Voters for the first time can sign up this year for permanent absentee voting.
Many voters have switched to absentee voting over the past decade for the convenience of casting ballots by mail or at drop-off sites. The trend has helped change the dynamic of political campaigns by forcing candidates to spread their get-out-the-vote operations over several weeks instead of building toward Election Day.
Thirty-eight percent of voters statewide voted by absentee ballot in the 2008 general election, according to the state Office of Elections, compared with 19.6 percent in the 2000 general election.
The Office of Elections, struggling because of the state’s budget crisis, has opted to close 97 polling places this year, mostly on Oahu. The precinct closings could prompt more voters to choose to vote by absentee ballot rather than go to precincts farther from their homes.
"I’m hoping that it will encourage more participation," said Senate Vice President Russell Kokubun (D, South Hilo-Puna-Kau), one of the co-sponsors of the permanent absentee voting bill passed by the state Legislature in 2008 over Gov. Linda Lingle’s objections.
Under the law, voters can permanently vote absentee unless they miss both a primary and general election or do not update their address information.
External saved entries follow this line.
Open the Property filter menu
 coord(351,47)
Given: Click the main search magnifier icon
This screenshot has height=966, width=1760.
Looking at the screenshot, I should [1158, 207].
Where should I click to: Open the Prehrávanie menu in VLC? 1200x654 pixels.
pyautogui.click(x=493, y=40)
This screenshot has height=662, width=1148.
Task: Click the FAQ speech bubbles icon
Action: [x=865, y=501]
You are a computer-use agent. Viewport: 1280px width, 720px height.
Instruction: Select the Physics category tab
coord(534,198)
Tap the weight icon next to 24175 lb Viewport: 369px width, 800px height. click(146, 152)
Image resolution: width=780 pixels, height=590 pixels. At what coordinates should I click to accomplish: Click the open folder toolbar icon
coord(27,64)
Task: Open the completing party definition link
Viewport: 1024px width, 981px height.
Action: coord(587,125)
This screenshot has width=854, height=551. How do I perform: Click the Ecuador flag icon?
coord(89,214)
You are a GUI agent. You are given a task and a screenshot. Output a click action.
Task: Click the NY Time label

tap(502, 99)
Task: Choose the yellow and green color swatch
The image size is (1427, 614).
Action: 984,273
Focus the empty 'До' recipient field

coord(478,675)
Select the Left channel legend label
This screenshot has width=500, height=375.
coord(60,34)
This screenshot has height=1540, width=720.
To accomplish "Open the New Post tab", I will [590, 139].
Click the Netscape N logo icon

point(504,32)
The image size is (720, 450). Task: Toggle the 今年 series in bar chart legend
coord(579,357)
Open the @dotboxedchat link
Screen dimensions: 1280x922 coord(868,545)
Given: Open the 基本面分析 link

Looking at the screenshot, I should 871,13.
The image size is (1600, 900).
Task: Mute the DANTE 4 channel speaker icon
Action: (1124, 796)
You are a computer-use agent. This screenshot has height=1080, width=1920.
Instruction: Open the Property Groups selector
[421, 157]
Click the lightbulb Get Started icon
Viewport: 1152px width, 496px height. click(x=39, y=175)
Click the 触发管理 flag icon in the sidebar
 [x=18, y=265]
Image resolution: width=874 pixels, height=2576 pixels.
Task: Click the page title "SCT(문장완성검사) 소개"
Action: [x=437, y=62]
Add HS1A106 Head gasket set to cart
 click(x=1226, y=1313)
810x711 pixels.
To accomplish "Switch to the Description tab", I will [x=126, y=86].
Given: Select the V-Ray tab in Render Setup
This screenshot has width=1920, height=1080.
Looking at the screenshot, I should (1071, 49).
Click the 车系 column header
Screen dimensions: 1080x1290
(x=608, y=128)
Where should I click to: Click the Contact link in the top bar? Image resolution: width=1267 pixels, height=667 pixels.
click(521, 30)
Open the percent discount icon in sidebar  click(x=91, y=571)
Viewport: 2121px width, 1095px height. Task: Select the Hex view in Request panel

The privilege also expires if voters register to vote in another county, lose their voting rights or are otherwise disqualified.
Until this year, voters had to apply for absentee voting before each election.
Glen Takahashi, Honolulu election administrator, said the city found that about 60 percent of people who have been applying for absentee voting had applied in previous elections.
The city has sent out mailers with permanent absentee voting applications to about 250,000 registered voters. Election officials on the neighbor islands are also reaching out to voters. Kauai plans to send applications to all registered voters. Maui will target many of the voters who voted absentee in 2008.
Jean Aoki, a former legislative liaison of the League of Women Voters of Hawaii, said she supports efforts to increase voter participation. But she said she is personally concerned about permanent absentee voting for seniors, particularly those who live in nursing homes. If a senior becomes incapacitated, for example, his or her ballot could be filled out by a family member or caregiver.